====== MATERIAL FOR THIS TASK ======

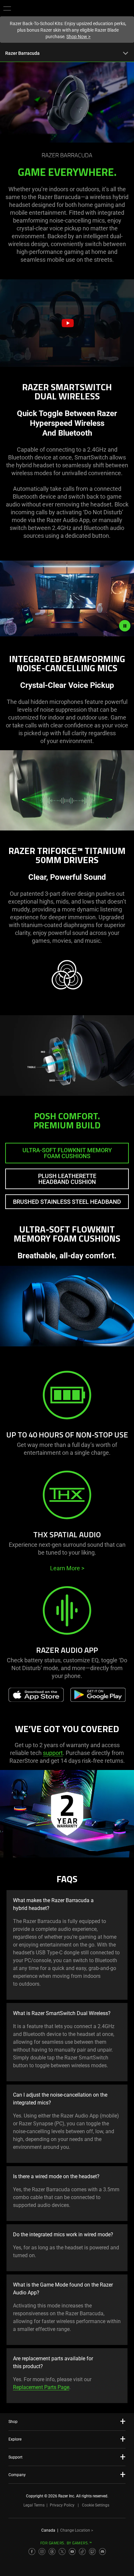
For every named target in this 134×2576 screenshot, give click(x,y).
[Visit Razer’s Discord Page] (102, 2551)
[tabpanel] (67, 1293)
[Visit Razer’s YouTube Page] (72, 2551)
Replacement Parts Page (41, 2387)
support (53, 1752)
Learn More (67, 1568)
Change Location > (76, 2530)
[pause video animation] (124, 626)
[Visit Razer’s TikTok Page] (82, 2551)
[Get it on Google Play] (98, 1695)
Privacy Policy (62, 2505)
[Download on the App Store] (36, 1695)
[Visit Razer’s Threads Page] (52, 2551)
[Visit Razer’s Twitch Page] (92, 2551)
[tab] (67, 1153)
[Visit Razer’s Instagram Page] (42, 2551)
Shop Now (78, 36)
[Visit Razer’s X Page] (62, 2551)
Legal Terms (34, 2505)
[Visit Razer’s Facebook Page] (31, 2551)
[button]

======

PROBLEM TO SOLVE: From the first line to the last, repeat the records above exactly, leaving out the pictures.

PROBLEM SOLUTION:
For every named target in this 134×2576 screenshot, give click(x,y).
[Visit Razer’s Discord Page] (102, 2551)
[tabpanel] (67, 1293)
[Visit Razer’s YouTube Page] (72, 2551)
Replacement Parts Page (41, 2387)
support (53, 1752)
Learn More (67, 1568)
Change Location > (76, 2530)
[pause video animation] (124, 626)
[Visit Razer’s TikTok Page] (82, 2551)
[Get it on Google Play] (98, 1695)
Privacy Policy (62, 2505)
[Download on the App Store] (36, 1695)
[Visit Razer’s Threads Page] (52, 2551)
[Visit Razer’s Twitch Page] (92, 2551)
[tab] (67, 1153)
[Visit Razer’s Instagram Page] (42, 2551)
Shop Now (78, 36)
[Visit Razer’s X Page] (62, 2551)
Legal Terms (34, 2505)
[Visit Razer’s Facebook Page] (31, 2551)
[button]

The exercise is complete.